MDM2 polymorphism, survival, and histology in early-stage non-small-cell lung cancer.

PURPOSE: MDM2 is a negative regulator of p53. The MDM2 309T/G polymorphism has been associated with differential MDM2 expression levels and inhibition of the p53 pathway. We hypothesized that the MDM2 G/G genotype may be associated with worse survival outcomes in lung cancer, especially in squamous cell cancers where p53 abnormalities are more common. PATIENTS AND METHODS: We evaluated the relationship between MDM2 polymorphism status and overall survival (OS) among patients with early-stage non-small-cell lung cancer (NSCLC) treated with surgical resection at Massachusetts General Hospital from 1992 to 2000. Kaplan-Meier methods and the log-rank test were used to compare survival by polymorphism status. Cox proportional hazards models were used to adjust for possible confounding variables.
RESULTS: There were 383 patients in the analysis. In the early-stage population as a whole, the G/G genotype seemed to be associated with worse OS on adjusted analysis (adjusted hazard ratio = 1.57; 95% CI, 1.03 to 2.40; P = .04).

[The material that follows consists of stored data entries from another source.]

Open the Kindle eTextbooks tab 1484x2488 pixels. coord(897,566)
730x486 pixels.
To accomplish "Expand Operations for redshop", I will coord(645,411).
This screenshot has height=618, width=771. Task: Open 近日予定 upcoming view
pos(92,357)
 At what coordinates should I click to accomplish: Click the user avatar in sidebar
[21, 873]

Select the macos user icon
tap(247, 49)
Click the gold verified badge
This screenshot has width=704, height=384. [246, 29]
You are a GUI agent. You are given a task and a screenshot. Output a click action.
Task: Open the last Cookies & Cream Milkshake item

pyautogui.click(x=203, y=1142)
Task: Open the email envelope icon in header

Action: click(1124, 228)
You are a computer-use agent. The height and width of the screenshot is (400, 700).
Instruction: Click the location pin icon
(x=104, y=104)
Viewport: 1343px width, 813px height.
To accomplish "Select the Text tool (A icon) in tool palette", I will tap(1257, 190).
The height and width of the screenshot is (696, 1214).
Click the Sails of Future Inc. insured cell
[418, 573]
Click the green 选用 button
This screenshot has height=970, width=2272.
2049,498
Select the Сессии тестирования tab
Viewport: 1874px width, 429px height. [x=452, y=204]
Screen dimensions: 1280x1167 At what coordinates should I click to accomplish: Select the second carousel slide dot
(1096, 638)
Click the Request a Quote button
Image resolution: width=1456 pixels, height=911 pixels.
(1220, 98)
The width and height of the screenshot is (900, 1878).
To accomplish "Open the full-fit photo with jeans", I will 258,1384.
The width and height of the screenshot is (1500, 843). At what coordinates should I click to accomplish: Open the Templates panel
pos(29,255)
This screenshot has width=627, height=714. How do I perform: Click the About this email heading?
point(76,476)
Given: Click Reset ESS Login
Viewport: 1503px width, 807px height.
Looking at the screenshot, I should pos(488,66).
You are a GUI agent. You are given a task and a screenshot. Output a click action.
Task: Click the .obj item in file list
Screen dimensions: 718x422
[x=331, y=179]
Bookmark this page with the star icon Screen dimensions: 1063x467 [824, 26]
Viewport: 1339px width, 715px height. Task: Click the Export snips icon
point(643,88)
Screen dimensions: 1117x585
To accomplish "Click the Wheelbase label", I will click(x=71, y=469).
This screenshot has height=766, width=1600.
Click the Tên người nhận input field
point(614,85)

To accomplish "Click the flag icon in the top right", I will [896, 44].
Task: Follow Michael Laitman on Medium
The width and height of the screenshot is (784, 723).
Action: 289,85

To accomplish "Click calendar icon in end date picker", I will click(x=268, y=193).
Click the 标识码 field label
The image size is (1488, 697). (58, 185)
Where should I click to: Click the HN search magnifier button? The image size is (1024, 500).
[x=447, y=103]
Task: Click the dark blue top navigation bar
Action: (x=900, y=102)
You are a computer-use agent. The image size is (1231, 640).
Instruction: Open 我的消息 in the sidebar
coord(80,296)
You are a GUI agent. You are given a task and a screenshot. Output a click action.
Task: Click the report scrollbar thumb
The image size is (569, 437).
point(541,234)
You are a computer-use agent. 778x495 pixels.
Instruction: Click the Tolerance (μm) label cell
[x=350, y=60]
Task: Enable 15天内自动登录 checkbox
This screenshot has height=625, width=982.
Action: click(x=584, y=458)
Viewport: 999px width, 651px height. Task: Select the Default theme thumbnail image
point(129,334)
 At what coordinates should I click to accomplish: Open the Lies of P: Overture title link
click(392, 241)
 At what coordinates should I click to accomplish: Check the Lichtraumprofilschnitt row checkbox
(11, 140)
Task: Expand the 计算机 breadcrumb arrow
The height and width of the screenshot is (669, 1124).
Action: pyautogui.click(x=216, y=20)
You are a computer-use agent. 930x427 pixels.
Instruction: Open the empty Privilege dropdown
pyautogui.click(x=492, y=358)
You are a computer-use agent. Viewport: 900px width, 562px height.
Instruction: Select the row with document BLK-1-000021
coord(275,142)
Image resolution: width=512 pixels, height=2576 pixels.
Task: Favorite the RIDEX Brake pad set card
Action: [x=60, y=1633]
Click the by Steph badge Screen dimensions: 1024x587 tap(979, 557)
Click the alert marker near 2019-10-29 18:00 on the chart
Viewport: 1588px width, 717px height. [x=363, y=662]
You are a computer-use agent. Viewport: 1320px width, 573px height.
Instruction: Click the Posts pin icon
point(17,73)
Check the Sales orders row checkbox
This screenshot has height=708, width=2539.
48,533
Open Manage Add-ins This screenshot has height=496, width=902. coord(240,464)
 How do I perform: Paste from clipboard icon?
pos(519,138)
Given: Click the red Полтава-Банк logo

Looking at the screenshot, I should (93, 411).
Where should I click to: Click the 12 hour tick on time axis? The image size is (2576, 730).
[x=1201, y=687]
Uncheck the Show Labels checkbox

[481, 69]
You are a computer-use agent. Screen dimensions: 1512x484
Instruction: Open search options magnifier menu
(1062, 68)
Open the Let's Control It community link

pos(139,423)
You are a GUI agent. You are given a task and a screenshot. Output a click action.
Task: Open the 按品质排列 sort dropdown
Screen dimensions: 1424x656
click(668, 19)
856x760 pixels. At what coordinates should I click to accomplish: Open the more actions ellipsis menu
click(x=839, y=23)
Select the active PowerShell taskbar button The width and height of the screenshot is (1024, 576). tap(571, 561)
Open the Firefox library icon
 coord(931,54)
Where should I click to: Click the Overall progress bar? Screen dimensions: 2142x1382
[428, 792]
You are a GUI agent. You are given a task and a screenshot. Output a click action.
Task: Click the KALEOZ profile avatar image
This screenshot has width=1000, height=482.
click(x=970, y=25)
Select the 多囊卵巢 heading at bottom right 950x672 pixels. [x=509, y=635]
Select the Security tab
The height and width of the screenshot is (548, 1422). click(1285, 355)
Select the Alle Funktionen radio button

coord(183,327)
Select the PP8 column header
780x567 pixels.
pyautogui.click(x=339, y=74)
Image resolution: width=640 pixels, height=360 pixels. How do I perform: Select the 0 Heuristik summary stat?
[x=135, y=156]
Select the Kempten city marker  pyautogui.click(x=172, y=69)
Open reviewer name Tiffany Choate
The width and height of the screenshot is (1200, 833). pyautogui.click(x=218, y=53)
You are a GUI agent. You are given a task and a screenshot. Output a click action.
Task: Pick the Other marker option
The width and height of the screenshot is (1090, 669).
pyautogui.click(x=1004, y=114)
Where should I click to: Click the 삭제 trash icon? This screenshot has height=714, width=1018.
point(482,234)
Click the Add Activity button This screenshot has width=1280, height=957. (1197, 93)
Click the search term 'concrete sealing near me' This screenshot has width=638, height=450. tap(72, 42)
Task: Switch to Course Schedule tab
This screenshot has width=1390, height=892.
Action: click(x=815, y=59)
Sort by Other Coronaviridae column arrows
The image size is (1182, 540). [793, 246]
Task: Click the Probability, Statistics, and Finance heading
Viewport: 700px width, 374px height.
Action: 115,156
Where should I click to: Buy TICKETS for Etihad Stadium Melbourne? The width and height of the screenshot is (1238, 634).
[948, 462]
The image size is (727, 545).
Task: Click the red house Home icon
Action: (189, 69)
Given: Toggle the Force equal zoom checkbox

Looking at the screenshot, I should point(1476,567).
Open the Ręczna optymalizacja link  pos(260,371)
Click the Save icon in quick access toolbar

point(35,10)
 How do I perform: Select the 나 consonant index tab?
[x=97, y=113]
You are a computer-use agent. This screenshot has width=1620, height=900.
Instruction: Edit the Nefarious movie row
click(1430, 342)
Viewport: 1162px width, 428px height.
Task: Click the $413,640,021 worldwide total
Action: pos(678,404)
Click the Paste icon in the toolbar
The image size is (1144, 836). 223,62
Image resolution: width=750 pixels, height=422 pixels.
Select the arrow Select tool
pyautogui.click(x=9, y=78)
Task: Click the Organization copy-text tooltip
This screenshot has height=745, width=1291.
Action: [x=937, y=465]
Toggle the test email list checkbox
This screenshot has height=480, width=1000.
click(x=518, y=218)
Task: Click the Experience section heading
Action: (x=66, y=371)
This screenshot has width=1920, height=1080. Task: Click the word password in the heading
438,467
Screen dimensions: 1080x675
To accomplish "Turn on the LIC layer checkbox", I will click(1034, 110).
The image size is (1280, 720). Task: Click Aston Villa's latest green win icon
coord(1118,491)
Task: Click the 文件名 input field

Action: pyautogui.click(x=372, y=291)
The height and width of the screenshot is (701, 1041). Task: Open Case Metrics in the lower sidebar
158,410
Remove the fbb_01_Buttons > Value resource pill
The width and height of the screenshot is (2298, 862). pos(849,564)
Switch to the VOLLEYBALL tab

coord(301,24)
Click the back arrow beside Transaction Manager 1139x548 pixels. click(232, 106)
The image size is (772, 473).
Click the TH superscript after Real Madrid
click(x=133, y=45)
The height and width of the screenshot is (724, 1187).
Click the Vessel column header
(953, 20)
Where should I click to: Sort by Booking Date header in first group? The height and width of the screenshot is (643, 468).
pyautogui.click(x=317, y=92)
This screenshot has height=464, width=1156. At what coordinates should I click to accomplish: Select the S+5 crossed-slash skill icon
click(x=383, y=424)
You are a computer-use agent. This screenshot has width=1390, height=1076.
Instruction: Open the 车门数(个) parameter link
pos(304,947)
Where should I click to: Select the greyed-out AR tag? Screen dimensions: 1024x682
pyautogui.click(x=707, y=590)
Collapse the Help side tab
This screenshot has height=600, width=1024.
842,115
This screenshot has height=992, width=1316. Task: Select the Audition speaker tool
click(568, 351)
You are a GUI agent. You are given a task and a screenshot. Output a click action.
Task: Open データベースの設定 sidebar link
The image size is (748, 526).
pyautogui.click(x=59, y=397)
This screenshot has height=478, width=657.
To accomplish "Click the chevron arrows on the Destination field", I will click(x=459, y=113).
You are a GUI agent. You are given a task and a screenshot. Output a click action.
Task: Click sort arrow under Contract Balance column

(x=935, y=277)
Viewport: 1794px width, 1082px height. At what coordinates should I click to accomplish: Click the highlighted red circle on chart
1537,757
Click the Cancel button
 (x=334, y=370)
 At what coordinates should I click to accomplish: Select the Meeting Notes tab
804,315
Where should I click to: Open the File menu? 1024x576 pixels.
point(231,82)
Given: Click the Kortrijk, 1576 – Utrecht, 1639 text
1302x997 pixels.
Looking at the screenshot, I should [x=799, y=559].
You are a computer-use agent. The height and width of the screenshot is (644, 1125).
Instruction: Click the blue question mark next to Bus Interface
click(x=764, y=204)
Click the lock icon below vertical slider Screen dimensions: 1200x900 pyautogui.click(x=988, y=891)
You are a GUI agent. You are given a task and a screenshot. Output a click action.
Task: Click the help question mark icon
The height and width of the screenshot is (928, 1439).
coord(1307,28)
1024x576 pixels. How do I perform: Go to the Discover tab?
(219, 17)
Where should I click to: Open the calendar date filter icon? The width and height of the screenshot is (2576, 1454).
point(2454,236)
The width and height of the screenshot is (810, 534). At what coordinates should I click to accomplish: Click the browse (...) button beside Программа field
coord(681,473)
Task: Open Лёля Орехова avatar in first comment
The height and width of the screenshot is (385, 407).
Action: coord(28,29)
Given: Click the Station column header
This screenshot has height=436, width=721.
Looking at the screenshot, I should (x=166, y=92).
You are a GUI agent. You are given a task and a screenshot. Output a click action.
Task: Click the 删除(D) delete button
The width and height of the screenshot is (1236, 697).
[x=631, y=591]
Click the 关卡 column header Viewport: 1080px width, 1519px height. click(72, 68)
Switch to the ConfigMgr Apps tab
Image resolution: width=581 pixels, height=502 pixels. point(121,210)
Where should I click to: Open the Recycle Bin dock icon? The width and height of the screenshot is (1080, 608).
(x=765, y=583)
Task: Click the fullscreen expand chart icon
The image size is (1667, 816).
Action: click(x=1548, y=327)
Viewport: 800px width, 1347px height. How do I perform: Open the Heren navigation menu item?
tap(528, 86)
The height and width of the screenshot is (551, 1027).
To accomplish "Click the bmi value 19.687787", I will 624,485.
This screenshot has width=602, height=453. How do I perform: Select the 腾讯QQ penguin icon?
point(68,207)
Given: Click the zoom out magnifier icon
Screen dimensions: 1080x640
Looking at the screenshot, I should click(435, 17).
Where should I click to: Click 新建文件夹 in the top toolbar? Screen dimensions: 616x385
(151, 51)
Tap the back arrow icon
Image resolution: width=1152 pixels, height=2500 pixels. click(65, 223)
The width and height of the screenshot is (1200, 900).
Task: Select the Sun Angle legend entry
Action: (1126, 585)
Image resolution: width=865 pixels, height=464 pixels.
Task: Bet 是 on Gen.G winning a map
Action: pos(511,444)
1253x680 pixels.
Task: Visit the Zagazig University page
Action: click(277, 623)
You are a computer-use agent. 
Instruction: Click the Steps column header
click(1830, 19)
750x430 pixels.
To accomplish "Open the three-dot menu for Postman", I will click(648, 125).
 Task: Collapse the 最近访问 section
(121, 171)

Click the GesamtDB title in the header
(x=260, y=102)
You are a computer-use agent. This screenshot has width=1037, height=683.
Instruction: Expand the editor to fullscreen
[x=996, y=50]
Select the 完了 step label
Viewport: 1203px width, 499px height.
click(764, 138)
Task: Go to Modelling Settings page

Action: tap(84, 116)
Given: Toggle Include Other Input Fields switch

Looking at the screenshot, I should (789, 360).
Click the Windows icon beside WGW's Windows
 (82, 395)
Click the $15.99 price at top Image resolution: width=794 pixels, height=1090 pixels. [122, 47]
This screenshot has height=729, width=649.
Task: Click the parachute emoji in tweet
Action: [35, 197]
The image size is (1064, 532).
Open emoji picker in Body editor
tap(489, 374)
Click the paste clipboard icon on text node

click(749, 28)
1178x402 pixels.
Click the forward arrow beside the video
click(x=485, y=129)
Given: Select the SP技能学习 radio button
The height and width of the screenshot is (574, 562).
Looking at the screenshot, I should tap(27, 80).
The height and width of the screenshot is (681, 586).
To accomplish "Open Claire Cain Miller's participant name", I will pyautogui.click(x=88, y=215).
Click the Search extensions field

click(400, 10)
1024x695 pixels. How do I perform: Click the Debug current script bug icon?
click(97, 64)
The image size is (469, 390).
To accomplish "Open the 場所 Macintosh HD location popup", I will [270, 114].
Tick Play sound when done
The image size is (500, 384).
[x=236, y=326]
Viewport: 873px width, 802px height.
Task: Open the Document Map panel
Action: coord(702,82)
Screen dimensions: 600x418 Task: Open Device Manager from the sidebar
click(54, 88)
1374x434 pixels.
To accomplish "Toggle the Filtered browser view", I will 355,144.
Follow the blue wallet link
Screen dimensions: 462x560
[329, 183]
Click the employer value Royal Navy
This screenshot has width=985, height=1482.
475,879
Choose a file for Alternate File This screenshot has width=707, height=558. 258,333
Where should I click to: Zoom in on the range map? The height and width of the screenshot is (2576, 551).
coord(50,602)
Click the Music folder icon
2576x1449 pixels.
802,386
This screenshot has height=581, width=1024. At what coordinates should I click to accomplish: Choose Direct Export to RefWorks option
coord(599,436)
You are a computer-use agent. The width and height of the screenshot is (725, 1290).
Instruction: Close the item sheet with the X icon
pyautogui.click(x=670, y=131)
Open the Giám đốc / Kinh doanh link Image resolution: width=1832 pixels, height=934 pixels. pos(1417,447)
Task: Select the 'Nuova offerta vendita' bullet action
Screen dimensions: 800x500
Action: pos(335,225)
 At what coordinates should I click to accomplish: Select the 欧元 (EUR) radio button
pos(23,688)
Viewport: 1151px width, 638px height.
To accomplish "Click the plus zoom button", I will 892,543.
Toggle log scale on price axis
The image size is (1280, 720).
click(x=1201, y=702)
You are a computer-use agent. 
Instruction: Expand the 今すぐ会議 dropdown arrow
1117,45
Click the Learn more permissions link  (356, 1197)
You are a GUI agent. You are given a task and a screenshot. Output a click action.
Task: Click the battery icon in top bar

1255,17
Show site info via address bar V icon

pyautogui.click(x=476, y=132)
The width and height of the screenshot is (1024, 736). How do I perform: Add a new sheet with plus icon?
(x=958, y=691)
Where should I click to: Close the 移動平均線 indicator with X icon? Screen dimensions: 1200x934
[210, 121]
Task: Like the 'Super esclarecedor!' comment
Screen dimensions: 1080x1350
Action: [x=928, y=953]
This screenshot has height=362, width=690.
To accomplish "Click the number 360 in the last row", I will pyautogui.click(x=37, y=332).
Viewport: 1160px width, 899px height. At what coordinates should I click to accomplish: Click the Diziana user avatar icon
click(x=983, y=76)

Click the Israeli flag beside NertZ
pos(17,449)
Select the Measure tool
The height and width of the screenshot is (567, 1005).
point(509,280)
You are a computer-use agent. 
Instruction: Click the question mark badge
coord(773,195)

Among patients with squamous histology, OS was significantly worse among those with the G/G genotype (P = .0001 by log-rank test), with 5-year survival rates among the genotypes of 59% for T/T, 53% for T/G, and 7% for G/G.
CONCLUSION: Our findings suggest that the G/G genotype of the MDM2 polymorphism is associated with worse OS among early-stage NSCLC patients, particularly those with squamous cell histology.